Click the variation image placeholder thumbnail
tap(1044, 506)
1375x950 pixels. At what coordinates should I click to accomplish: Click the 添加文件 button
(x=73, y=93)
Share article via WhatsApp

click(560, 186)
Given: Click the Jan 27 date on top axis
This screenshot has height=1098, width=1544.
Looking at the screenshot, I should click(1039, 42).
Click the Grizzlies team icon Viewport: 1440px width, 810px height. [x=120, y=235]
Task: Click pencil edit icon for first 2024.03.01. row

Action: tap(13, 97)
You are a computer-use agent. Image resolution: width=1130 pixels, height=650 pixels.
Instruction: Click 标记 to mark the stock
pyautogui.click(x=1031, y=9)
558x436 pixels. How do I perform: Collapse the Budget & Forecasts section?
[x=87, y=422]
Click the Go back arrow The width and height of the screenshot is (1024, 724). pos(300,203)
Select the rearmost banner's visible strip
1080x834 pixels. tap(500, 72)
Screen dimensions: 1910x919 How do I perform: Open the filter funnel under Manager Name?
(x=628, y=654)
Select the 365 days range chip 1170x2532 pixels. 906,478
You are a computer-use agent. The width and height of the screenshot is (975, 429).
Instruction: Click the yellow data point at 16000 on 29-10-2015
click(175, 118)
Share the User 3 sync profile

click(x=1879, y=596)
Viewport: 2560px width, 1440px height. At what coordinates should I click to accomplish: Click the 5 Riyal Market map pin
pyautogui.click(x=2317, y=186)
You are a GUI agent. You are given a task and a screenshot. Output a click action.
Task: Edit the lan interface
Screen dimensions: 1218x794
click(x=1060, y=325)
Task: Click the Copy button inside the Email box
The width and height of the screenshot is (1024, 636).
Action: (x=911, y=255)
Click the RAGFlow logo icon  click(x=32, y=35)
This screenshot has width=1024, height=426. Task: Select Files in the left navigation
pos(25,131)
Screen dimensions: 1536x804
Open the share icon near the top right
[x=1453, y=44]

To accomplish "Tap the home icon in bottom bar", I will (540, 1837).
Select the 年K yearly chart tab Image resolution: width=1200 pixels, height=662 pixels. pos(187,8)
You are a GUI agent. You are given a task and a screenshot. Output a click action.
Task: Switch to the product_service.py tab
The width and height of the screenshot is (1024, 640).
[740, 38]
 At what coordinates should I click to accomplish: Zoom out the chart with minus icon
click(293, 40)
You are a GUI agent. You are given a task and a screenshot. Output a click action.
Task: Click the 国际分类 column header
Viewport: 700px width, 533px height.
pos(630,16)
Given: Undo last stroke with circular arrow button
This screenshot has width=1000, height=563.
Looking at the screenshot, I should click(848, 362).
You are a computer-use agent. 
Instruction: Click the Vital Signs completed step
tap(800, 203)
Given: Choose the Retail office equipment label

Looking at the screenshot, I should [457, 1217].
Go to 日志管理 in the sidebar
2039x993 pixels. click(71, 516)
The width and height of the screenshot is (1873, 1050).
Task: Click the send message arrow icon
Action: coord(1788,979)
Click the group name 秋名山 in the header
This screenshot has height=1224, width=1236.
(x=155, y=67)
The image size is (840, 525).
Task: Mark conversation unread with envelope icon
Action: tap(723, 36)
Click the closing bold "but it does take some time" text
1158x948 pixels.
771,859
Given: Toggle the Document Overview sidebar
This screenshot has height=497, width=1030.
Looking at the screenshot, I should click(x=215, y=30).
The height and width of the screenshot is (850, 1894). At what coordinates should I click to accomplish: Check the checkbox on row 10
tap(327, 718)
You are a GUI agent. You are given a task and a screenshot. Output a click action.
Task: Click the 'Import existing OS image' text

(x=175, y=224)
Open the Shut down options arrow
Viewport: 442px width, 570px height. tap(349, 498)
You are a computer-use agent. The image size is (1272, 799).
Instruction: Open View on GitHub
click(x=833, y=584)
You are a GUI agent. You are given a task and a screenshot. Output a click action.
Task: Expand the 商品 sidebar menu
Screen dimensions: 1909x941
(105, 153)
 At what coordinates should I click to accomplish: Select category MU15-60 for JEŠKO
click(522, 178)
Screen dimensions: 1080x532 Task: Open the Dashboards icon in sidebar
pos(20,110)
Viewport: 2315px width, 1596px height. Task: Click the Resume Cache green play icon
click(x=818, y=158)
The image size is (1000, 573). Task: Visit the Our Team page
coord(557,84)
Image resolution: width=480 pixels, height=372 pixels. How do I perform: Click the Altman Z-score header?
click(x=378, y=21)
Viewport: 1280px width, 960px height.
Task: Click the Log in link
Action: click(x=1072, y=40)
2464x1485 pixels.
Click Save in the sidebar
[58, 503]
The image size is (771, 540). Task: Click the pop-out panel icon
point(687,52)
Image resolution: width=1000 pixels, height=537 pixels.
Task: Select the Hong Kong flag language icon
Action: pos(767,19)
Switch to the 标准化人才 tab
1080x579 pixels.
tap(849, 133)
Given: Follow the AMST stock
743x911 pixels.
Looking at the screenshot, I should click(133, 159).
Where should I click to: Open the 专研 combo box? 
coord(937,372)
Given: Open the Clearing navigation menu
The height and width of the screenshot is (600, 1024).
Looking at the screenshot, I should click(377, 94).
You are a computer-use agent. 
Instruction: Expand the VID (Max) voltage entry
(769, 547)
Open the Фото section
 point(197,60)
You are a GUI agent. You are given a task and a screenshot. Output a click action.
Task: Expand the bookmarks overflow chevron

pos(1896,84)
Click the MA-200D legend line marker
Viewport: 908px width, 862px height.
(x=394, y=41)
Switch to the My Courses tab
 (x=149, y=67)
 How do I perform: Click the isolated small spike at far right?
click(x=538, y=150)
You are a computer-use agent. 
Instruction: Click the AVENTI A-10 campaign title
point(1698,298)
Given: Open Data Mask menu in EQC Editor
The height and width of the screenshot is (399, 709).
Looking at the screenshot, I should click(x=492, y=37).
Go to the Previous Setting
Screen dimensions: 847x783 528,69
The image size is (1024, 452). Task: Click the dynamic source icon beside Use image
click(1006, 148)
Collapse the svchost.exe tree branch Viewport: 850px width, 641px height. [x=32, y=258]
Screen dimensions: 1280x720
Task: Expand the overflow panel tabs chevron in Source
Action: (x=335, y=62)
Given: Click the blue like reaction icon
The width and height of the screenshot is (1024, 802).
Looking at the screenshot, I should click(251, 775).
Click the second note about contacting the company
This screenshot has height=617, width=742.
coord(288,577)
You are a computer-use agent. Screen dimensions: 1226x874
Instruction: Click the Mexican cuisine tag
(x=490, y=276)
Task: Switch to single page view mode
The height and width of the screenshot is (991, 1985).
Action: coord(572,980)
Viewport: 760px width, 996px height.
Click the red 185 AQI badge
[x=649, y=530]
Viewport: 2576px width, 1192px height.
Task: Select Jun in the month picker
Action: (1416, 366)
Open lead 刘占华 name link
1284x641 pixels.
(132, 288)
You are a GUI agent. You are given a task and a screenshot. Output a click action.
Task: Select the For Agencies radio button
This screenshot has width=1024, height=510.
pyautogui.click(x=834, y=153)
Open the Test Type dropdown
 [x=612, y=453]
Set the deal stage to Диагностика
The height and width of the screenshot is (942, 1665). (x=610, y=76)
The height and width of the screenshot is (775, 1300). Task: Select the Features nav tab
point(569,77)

ЗАДАНИЕ:
Сведите строки всех записей выше в нумерованный список, опустив пустые строки.

ОТВЕТ:
1. Click the variation image placeholder thumbnail
2. tap(1044, 506)
3. 1375x950 pixels. At what coordinates should I click to accomplish: Click the 添加文件 button
4. (x=73, y=93)
5. Share article via WhatsApp
6. click(560, 186)
7. Given: Click the Jan 27 date on top axis
8. This screenshot has height=1098, width=1544.
9. Looking at the screenshot, I should click(1039, 42).
10. Click the Grizzlies team icon Viewport: 1440px width, 810px height. [x=120, y=235]
11. Task: Click pencil edit icon for first 2024.03.01. row
12. Action: tap(13, 97)
13. You are a computer-use agent. Image resolution: width=1130 pixels, height=650 pixels.
14. Instruction: Click 标记 to mark the stock
15. pyautogui.click(x=1031, y=9)
16. 558x436 pixels. How do I perform: Collapse the Budget & Forecasts section?
17. [x=87, y=422]
18. Click the Go back arrow The width and height of the screenshot is (1024, 724). pos(300,203)
19. Select the rearmost banner's visible strip
20. 1080x834 pixels. tap(500, 72)
21. Screen dimensions: 1910x919 How do I perform: Open the filter funnel under Manager Name?
22. (x=628, y=654)
23. Select the 365 days range chip 1170x2532 pixels. 906,478
24. You are a computer-use agent. The width and height of the screenshot is (975, 429).
25. Instruction: Click the yellow data point at 16000 on 29-10-2015
26. click(175, 118)
27. Share the User 3 sync profile
28. click(x=1879, y=596)
29. Viewport: 2560px width, 1440px height. At what coordinates should I click to accomplish: Click the 5 Riyal Market map pin
30. pyautogui.click(x=2317, y=186)
31. You are a GUI agent. You are given a task and a screenshot. Output a click action.
32. Task: Edit the lan interface
33. Screen dimensions: 1218x794
34. click(x=1060, y=325)
35. Task: Click the Copy button inside the Email box
36. The width and height of the screenshot is (1024, 636).
37. Action: (x=911, y=255)
38. Click the RAGFlow logo icon  click(x=32, y=35)
39. This screenshot has width=1024, height=426. Task: Select Files in the left navigation
40. pos(25,131)
41. Screen dimensions: 1536x804
42. Open the share icon near the top right
43. [x=1453, y=44]
44. To accomplish "Tap the home icon in bottom bar", I will (540, 1837).
45. Select the 年K yearly chart tab Image resolution: width=1200 pixels, height=662 pixels. pos(187,8)
46. You are a GUI agent. You are given a task and a screenshot. Output a click action.
47. Task: Switch to the product_service.py tab
48. The width and height of the screenshot is (1024, 640).
49. [740, 38]
50.  At what coordinates should I click to accomplish: Zoom out the chart with minus icon
51. click(293, 40)
52. You are a GUI agent. You are given a task and a screenshot. Output a click action.
53. Task: Click the 国际分类 column header
54. Viewport: 700px width, 533px height.
55. pos(630,16)
56. Given: Undo last stroke with circular arrow button
57. This screenshot has width=1000, height=563.
58. Looking at the screenshot, I should click(848, 362).
59. You are a computer-use agent. 
60. Instruction: Click the Vital Signs completed step
61. tap(800, 203)
62. Given: Choose the Retail office equipment label
63. Looking at the screenshot, I should [457, 1217].
64. Go to 日志管理 in the sidebar
65. 2039x993 pixels. click(71, 516)
66. The width and height of the screenshot is (1873, 1050).
67. Task: Click the send message arrow icon
68. Action: coord(1788,979)
69. Click the group name 秋名山 in the header
70. This screenshot has height=1224, width=1236.
71. (x=155, y=67)
72. The image size is (840, 525).
73. Task: Mark conversation unread with envelope icon
74. Action: tap(723, 36)
75. Click the closing bold "but it does take some time" text
76. 1158x948 pixels.
77. 771,859
78. Given: Toggle the Document Overview sidebar
79. This screenshot has height=497, width=1030.
80. Looking at the screenshot, I should click(x=215, y=30).
81. The height and width of the screenshot is (850, 1894). At what coordinates should I click to accomplish: Check the checkbox on row 10
82. tap(327, 718)
83. You are a GUI agent. You are given a task and a screenshot. Output a click action.
84. Task: Click the 'Import existing OS image' text
85. (x=175, y=224)
86. Open the Shut down options arrow
87. Viewport: 442px width, 570px height. tap(349, 498)
88. You are a computer-use agent. The image size is (1272, 799).
89. Instruction: Open View on GitHub
90. click(x=833, y=584)
91. You are a GUI agent. You are given a task and a screenshot. Output a click action.
92. Task: Expand the 商品 sidebar menu
93. Screen dimensions: 1909x941
94. (105, 153)
95.  At what coordinates should I click to accomplish: Select category MU15-60 for JEŠKO
96. click(522, 178)
97. Screen dimensions: 1080x532 Task: Open the Dashboards icon in sidebar
98. pos(20,110)
99. Viewport: 2315px width, 1596px height. Task: Click the Resume Cache green play icon
100. click(x=818, y=158)
101. The image size is (1000, 573). Task: Visit the Our Team page
102. coord(557,84)
103. Image resolution: width=480 pixels, height=372 pixels. How do I perform: Click the Altman Z-score header?
104. click(x=378, y=21)
105. Viewport: 1280px width, 960px height.
106. Task: Click the Log in link
107. Action: click(x=1072, y=40)
108. 2464x1485 pixels.
109. Click Save in the sidebar
110. [58, 503]
111. The image size is (771, 540). Task: Click the pop-out panel icon
112. point(687,52)
113. Image resolution: width=1000 pixels, height=537 pixels.
114. Task: Select the Hong Kong flag language icon
115. Action: pos(767,19)
116. Switch to the 标准化人才 tab
117. 1080x579 pixels.
118. tap(849, 133)
119. Given: Follow the AMST stock
120. 743x911 pixels.
121. Looking at the screenshot, I should click(133, 159).
122. Where should I click to: Open the 专研 combo box? 
123. coord(937,372)
124. Given: Open the Clearing navigation menu
125. The height and width of the screenshot is (600, 1024).
126. Looking at the screenshot, I should click(377, 94).
127. You are a computer-use agent. 
128. Instruction: Expand the VID (Max) voltage entry
129. (769, 547)
130. Open the Фото section
131.  point(197,60)
132. You are a GUI agent. You are given a task and a screenshot. Output a click action.
133. Task: Expand the bookmarks overflow chevron
134. pos(1896,84)
135. Click the MA-200D legend line marker
136. Viewport: 908px width, 862px height.
137. (x=394, y=41)
138. Switch to the My Courses tab
139.  (x=149, y=67)
140.  How do I perform: Click the isolated small spike at far right?
141. click(x=538, y=150)
142. You are a computer-use agent. 
143. Instruction: Click the AVENTI A-10 campaign title
144. point(1698,298)
145. Given: Open Data Mask menu in EQC Editor
146. The height and width of the screenshot is (399, 709).
147. Looking at the screenshot, I should click(x=492, y=37).
148. Go to the Previous Setting
149. Screen dimensions: 847x783 528,69
150. The image size is (1024, 452). Task: Click the dynamic source icon beside Use image
151. click(1006, 148)
152. Collapse the svchost.exe tree branch Viewport: 850px width, 641px height. [x=32, y=258]
153. Screen dimensions: 1280x720
154. Task: Expand the overflow panel tabs chevron in Source
155. Action: (x=335, y=62)
156. Given: Click the blue like reaction icon
157. The width and height of the screenshot is (1024, 802).
158. Looking at the screenshot, I should click(251, 775).
159. Click the second note about contacting the company
160. This screenshot has height=617, width=742.
161. coord(288,577)
162. You are a computer-use agent. Screen dimensions: 1226x874
163. Instruction: Click the Mexican cuisine tag
164. (x=490, y=276)
165. Task: Switch to single page view mode
166. The height and width of the screenshot is (991, 1985).
167. Action: coord(572,980)
168. Viewport: 760px width, 996px height.
169. Click the red 185 AQI badge
170. [x=649, y=530]
171. Viewport: 2576px width, 1192px height.
172. Task: Select Jun in the month picker
173. Action: (1416, 366)
174. Open lead 刘占华 name link
175. 1284x641 pixels.
176. (132, 288)
177. You are a GUI agent. You are given a task and a screenshot. Output a click action.
178. Task: Select the For Agencies radio button
179. This screenshot has width=1024, height=510.
180. pyautogui.click(x=834, y=153)
181. Open the Test Type dropdown
182.  [x=612, y=453]
183. Set the deal stage to Диагностика
184. The height and width of the screenshot is (942, 1665). (x=610, y=76)
185. The height and width of the screenshot is (775, 1300). Task: Select the Features nav tab
186. point(569,77)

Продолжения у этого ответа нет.